→ TRY IT
The reply should give back every entry exactly as written.

[Records from a data source]
Segment Open
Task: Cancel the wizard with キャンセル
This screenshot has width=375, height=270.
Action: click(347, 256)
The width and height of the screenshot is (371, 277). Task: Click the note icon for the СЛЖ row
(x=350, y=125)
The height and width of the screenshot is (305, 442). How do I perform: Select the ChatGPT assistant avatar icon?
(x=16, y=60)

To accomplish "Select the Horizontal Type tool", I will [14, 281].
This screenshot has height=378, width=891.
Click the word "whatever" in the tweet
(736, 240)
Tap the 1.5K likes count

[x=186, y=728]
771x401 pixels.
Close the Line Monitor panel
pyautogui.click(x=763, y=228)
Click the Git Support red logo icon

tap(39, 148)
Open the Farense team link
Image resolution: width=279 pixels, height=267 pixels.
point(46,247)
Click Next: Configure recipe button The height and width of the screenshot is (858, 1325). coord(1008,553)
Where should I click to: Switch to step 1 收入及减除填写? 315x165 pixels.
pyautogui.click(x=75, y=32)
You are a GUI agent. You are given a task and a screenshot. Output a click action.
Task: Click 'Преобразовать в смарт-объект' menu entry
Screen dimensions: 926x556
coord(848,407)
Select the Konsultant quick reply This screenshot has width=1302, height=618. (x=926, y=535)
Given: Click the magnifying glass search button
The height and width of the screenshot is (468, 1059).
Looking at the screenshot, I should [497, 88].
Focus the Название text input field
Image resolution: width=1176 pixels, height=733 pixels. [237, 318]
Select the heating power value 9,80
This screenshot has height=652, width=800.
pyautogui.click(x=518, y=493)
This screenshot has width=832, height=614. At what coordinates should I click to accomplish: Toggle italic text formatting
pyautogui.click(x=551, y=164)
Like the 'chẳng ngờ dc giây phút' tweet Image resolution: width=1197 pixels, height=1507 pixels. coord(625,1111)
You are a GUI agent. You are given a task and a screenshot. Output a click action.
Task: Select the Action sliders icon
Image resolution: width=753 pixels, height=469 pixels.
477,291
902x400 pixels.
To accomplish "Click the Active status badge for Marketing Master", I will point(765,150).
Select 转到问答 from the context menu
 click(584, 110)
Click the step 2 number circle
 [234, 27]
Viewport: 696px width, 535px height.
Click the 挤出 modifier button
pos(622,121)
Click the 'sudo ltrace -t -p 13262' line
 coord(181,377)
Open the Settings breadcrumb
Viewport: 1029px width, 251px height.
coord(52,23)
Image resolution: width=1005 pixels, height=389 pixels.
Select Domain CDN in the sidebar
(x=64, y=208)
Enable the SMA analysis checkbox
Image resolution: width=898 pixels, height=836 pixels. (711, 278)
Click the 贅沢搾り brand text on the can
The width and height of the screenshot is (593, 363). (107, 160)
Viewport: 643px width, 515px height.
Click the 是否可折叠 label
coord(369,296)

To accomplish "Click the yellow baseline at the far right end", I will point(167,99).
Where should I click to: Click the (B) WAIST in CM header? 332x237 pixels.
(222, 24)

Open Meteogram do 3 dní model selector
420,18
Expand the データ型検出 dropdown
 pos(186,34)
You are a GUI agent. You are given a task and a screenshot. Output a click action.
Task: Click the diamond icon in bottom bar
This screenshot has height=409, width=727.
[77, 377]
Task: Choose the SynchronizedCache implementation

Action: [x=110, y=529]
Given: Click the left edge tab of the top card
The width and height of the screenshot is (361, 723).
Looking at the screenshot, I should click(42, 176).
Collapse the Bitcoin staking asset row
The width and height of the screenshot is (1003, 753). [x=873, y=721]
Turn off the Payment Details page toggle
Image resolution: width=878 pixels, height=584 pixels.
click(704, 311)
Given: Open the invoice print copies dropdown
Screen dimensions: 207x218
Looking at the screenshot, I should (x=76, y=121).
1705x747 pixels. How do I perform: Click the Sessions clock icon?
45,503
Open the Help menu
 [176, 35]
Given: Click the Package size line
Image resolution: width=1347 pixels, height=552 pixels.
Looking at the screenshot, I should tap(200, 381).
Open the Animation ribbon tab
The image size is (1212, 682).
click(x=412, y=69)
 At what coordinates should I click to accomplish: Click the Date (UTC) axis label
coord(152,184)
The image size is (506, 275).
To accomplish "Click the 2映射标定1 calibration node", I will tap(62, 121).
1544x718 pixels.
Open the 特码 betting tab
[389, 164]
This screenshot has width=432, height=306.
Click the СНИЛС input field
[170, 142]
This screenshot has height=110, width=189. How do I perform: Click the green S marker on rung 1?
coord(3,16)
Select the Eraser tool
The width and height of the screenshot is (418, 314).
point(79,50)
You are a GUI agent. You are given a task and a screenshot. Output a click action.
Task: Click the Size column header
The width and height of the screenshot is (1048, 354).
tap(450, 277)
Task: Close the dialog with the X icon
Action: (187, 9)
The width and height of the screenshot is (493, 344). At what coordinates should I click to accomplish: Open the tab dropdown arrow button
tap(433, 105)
Segment Closed
→ RESULT OF THIS TASK
Task: Cancel the wizard with キャンセル
This screenshot has width=375, height=270.
Action: click(347, 256)
The width and height of the screenshot is (371, 277). Task: Click the note icon for the СЛЖ row
(x=350, y=125)
The height and width of the screenshot is (305, 442). How do I perform: Select the ChatGPT assistant avatar icon?
(x=16, y=60)

To accomplish "Select the Horizontal Type tool", I will [14, 281].
This screenshot has height=378, width=891.
Click the word "whatever" in the tweet
(736, 240)
Tap the 1.5K likes count

[x=186, y=728]
771x401 pixels.
Close the Line Monitor panel
pyautogui.click(x=763, y=228)
Click the Git Support red logo icon

tap(39, 148)
Open the Farense team link
Image resolution: width=279 pixels, height=267 pixels.
point(46,247)
Click Next: Configure recipe button The height and width of the screenshot is (858, 1325). coord(1008,553)
Where should I click to: Switch to step 1 收入及减除填写? 315x165 pixels.
pyautogui.click(x=75, y=32)
You are a GUI agent. You are given a task and a screenshot. Output a click action.
Task: Click 'Преобразовать в смарт-объект' menu entry
Screen dimensions: 926x556
coord(848,407)
Select the Konsultant quick reply This screenshot has width=1302, height=618. (x=926, y=535)
Given: Click the magnifying glass search button
The height and width of the screenshot is (468, 1059).
Looking at the screenshot, I should [497, 88].
Focus the Название text input field
Image resolution: width=1176 pixels, height=733 pixels. [237, 318]
Select the heating power value 9,80
This screenshot has height=652, width=800.
pyautogui.click(x=518, y=493)
This screenshot has width=832, height=614. At what coordinates should I click to accomplish: Toggle italic text formatting
pyautogui.click(x=551, y=164)
Like the 'chẳng ngờ dc giây phút' tweet Image resolution: width=1197 pixels, height=1507 pixels. coord(625,1111)
You are a GUI agent. You are given a task and a screenshot. Output a click action.
Task: Select the Action sliders icon
Image resolution: width=753 pixels, height=469 pixels.
477,291
902x400 pixels.
To accomplish "Click the Active status badge for Marketing Master", I will point(765,150).
Select 转到问答 from the context menu
 click(584, 110)
Click the step 2 number circle
 [234, 27]
Viewport: 696px width, 535px height.
Click the 挤出 modifier button
pos(622,121)
Click the 'sudo ltrace -t -p 13262' line
 coord(181,377)
Open the Settings breadcrumb
Viewport: 1029px width, 251px height.
coord(52,23)
Image resolution: width=1005 pixels, height=389 pixels.
Select Domain CDN in the sidebar
(x=64, y=208)
Enable the SMA analysis checkbox
Image resolution: width=898 pixels, height=836 pixels. (711, 278)
Click the 贅沢搾り brand text on the can
The width and height of the screenshot is (593, 363). (107, 160)
Viewport: 643px width, 515px height.
Click the 是否可折叠 label
coord(369,296)

To accomplish "Click the yellow baseline at the far right end", I will point(167,99).
Where should I click to: Click the (B) WAIST in CM header? 332x237 pixels.
(222, 24)

Open Meteogram do 3 dní model selector
420,18
Expand the データ型検出 dropdown
 pos(186,34)
You are a GUI agent. You are given a task and a screenshot. Output a click action.
Task: Click the diamond icon in bottom bar
This screenshot has height=409, width=727.
[77, 377]
Task: Choose the SynchronizedCache implementation

Action: [x=110, y=529]
Given: Click the left edge tab of the top card
The width and height of the screenshot is (361, 723).
Looking at the screenshot, I should click(42, 176).
Collapse the Bitcoin staking asset row
The width and height of the screenshot is (1003, 753). [x=873, y=721]
Turn off the Payment Details page toggle
Image resolution: width=878 pixels, height=584 pixels.
click(704, 311)
Given: Open the invoice print copies dropdown
Screen dimensions: 207x218
Looking at the screenshot, I should (x=76, y=121).
1705x747 pixels. How do I perform: Click the Sessions clock icon?
45,503
Open the Help menu
 [176, 35]
Given: Click the Package size line
Image resolution: width=1347 pixels, height=552 pixels.
Looking at the screenshot, I should tap(200, 381).
Open the Animation ribbon tab
The image size is (1212, 682).
click(x=412, y=69)
 At what coordinates should I click to accomplish: Click the Date (UTC) axis label
coord(152,184)
The image size is (506, 275).
To accomplish "Click the 2映射标定1 calibration node", I will tap(62, 121).
1544x718 pixels.
Open the 特码 betting tab
[389, 164]
This screenshot has width=432, height=306.
Click the СНИЛС input field
[170, 142]
This screenshot has height=110, width=189. How do I perform: Click the green S marker on rung 1?
coord(3,16)
Select the Eraser tool
The width and height of the screenshot is (418, 314).
point(79,50)
You are a GUI agent. You are given a task and a screenshot. Output a click action.
Task: Click the Size column header
The width and height of the screenshot is (1048, 354).
tap(450, 277)
Task: Close the dialog with the X icon
Action: (187, 9)
The width and height of the screenshot is (493, 344). At what coordinates should I click to accomplish: Open the tab dropdown arrow button
tap(433, 105)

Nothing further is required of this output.